The task: The lines below may contain the word "computer". Please count those that do and give the number alone.

Dataset entries:
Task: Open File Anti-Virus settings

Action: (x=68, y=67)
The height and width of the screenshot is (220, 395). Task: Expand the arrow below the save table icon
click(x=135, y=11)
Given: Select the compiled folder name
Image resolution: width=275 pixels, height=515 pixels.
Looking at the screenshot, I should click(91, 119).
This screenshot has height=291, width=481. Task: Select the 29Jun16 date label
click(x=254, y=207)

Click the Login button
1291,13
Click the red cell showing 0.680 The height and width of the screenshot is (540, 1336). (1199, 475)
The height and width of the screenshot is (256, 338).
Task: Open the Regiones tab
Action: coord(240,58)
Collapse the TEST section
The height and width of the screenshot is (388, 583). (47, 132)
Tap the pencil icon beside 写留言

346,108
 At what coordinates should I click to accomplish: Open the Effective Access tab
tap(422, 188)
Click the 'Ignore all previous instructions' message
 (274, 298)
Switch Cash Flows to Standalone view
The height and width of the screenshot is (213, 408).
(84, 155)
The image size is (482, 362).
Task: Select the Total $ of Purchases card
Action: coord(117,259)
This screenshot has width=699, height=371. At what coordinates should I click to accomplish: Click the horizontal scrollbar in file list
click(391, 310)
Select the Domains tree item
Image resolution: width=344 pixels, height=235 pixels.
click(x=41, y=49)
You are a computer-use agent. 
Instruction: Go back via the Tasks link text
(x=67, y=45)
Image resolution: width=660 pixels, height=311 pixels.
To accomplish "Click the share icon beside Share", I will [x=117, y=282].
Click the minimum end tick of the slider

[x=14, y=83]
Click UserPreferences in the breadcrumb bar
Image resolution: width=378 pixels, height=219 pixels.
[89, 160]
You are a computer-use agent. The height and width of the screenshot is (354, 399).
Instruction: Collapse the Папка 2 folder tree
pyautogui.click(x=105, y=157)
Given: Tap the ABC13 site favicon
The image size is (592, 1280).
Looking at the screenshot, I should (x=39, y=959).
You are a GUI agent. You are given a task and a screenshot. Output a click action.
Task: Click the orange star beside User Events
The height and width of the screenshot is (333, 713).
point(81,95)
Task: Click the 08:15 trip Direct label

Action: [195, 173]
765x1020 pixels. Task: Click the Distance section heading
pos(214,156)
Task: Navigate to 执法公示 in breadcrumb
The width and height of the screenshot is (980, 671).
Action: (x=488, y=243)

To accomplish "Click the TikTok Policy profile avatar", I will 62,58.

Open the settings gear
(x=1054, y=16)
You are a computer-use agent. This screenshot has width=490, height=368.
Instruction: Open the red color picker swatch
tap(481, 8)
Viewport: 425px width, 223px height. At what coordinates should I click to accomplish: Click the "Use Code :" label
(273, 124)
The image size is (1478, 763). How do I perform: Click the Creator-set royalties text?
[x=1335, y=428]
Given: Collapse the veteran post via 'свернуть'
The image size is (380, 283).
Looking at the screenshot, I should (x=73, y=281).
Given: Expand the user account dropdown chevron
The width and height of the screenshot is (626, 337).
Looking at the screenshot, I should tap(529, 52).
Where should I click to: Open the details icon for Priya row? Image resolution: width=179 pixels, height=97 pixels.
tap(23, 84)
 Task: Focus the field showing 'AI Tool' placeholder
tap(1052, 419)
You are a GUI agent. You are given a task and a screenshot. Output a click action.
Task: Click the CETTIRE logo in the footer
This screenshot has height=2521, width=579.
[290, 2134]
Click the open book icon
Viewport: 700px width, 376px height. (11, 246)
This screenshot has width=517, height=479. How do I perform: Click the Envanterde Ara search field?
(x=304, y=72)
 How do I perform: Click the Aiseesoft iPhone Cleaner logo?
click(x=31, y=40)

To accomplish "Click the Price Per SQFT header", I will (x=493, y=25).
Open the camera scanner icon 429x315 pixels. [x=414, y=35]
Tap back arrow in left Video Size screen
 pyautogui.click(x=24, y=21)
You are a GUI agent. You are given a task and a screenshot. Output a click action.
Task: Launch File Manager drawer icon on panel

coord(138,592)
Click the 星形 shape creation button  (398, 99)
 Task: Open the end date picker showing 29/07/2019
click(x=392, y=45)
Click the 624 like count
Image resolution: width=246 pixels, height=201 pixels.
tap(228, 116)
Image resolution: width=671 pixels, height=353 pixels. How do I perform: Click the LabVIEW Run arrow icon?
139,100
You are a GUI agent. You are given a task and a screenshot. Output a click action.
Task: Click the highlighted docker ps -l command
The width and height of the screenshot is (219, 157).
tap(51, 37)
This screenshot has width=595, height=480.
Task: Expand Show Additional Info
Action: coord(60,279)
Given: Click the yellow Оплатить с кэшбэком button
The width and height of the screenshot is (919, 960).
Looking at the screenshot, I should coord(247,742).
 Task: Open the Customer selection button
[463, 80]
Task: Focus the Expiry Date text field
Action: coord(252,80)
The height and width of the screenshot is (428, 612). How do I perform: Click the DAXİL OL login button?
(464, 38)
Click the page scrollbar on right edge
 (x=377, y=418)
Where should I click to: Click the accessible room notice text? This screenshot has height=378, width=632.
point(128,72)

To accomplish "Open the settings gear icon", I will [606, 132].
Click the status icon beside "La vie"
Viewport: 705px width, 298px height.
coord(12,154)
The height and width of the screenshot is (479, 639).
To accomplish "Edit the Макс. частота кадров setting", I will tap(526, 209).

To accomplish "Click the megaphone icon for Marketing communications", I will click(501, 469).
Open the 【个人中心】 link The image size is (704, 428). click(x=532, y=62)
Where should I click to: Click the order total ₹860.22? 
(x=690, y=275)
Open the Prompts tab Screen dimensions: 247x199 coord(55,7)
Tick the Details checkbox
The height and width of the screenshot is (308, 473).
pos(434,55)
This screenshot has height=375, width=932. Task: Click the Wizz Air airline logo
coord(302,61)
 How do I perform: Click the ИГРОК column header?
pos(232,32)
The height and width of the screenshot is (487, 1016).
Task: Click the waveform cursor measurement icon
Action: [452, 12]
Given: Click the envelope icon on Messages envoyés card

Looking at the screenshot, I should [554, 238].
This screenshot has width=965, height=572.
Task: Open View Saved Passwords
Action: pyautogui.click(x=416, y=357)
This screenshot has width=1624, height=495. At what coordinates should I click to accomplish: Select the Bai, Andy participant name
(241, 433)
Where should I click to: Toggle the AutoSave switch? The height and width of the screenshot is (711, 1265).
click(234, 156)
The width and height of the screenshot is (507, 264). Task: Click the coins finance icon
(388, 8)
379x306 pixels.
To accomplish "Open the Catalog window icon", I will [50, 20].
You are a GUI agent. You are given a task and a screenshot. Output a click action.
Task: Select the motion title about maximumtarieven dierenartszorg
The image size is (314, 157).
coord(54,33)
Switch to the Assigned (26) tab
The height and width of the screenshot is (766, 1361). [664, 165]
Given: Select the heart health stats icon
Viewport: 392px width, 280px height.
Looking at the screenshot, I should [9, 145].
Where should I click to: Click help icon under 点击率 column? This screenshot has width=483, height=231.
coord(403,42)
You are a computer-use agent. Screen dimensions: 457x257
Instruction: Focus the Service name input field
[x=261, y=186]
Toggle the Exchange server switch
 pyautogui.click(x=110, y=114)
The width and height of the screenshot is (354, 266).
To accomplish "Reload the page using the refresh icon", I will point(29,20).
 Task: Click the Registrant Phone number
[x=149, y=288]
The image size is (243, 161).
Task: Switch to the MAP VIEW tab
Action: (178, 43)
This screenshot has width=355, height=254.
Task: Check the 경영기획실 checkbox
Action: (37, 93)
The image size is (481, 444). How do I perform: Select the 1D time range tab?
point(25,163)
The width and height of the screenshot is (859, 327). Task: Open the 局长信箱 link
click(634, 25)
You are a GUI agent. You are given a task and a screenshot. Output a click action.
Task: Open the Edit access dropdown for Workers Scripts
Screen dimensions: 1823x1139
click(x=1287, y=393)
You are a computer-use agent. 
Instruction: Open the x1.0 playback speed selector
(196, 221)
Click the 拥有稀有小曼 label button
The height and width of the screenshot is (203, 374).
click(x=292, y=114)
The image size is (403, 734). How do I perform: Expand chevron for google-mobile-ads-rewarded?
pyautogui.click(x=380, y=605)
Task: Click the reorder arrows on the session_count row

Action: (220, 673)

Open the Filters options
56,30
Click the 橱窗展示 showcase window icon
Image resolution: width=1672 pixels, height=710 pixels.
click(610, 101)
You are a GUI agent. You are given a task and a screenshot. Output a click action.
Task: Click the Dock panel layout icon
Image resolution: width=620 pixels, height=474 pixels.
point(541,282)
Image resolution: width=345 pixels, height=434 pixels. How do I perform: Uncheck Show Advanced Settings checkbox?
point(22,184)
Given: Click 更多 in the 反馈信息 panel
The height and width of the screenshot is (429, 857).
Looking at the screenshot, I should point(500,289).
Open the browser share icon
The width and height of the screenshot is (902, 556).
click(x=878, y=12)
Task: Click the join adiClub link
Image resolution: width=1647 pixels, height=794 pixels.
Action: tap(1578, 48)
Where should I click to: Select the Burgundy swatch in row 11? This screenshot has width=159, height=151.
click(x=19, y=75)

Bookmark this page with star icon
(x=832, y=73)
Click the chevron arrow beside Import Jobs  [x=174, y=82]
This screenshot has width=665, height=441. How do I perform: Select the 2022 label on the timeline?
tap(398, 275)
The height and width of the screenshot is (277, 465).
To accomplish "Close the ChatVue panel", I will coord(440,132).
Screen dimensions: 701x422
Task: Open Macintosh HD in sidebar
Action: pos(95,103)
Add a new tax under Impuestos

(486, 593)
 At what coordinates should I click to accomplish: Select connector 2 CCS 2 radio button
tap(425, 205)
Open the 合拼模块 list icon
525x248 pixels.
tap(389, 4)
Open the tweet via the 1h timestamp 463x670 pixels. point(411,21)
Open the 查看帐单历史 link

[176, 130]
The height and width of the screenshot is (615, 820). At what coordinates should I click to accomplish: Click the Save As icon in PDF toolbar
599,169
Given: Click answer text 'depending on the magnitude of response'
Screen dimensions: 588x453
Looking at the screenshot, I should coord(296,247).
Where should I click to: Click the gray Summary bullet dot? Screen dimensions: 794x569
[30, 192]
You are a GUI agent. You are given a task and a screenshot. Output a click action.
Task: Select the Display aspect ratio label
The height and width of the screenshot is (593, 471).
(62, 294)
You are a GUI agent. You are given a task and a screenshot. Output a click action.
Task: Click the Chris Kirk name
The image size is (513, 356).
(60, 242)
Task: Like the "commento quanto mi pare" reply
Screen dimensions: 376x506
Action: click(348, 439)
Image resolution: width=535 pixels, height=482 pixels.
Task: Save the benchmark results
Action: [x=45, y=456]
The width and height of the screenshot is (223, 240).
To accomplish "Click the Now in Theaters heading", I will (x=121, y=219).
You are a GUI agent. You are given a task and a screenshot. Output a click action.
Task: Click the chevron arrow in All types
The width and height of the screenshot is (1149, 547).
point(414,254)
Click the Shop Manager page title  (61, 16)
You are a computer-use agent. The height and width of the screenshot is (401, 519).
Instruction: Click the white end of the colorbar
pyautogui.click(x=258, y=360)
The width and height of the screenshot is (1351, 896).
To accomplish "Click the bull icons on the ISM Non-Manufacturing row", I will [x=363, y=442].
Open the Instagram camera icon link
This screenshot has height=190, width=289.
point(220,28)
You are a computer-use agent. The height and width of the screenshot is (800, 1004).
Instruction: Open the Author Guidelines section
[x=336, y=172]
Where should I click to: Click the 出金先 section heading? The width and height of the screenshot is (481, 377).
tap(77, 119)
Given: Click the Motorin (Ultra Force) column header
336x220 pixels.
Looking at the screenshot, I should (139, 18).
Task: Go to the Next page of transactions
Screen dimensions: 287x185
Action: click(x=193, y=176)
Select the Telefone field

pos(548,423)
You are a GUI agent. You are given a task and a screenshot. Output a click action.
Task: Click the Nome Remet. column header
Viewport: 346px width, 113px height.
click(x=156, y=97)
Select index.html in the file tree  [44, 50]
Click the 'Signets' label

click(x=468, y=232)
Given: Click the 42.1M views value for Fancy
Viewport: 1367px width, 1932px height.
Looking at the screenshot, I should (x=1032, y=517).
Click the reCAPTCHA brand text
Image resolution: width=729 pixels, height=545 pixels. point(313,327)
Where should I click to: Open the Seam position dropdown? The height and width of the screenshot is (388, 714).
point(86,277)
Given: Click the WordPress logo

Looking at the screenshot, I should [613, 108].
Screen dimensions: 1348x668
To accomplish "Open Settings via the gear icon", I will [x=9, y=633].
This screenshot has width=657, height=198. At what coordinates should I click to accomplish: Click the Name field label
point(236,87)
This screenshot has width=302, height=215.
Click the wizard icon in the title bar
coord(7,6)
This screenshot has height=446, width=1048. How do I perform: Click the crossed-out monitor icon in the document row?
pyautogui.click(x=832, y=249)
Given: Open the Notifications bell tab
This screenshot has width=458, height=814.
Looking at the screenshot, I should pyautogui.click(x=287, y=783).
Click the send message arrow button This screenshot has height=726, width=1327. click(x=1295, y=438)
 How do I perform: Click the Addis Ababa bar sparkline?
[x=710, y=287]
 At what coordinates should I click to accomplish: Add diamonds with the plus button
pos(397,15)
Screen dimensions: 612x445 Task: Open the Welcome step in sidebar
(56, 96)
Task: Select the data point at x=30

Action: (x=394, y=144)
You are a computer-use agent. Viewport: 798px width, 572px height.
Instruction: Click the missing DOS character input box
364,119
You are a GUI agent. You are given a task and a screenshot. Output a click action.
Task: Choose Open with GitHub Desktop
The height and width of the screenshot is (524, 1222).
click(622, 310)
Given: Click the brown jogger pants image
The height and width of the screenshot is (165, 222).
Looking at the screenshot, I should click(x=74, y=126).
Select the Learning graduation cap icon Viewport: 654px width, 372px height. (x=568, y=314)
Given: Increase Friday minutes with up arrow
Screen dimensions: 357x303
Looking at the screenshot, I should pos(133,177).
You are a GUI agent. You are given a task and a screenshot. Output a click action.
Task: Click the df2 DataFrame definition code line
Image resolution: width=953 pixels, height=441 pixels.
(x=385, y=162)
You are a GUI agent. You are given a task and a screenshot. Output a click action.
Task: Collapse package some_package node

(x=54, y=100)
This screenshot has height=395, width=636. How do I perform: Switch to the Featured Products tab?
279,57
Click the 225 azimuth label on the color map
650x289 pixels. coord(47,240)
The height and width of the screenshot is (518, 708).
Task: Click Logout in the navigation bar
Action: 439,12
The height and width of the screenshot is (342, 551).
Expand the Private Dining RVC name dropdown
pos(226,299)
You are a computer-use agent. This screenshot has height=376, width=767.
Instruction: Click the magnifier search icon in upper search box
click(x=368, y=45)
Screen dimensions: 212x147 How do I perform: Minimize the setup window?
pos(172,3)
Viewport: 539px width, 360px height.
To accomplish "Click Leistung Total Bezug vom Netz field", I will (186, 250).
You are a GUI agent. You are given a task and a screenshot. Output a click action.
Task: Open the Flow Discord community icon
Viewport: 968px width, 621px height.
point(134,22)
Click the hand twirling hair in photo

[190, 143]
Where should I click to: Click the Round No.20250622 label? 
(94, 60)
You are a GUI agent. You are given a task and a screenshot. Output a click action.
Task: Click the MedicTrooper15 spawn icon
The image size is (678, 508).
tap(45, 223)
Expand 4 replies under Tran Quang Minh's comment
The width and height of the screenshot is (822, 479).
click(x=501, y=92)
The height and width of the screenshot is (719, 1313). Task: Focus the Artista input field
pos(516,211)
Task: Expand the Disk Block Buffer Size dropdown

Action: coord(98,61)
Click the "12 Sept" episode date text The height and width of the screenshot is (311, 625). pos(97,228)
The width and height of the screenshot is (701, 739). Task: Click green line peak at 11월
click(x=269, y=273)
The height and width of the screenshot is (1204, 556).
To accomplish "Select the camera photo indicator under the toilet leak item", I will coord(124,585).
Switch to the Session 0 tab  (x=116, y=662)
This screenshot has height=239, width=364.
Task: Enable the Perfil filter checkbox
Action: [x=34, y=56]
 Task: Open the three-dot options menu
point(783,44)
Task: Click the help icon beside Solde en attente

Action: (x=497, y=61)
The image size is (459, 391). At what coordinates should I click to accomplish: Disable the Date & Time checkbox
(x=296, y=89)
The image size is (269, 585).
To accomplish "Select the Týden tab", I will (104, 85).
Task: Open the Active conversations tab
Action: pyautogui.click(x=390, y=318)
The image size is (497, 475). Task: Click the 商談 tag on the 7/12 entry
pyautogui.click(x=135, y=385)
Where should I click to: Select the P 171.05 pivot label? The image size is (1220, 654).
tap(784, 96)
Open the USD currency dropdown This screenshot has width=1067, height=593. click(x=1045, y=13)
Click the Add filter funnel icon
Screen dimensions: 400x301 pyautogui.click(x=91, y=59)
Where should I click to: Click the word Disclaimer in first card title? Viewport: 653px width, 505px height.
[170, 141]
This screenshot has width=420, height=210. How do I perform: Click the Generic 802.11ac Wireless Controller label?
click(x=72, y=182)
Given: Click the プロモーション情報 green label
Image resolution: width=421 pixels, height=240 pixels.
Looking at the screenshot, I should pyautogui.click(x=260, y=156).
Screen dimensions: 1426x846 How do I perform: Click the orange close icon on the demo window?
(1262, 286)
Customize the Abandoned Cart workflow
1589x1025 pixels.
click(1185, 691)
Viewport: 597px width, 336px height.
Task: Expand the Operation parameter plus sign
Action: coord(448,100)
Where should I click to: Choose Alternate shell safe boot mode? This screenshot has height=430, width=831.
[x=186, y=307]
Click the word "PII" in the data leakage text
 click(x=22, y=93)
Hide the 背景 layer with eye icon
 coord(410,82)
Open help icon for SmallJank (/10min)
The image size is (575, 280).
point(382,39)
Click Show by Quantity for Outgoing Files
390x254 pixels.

Output of the task: 9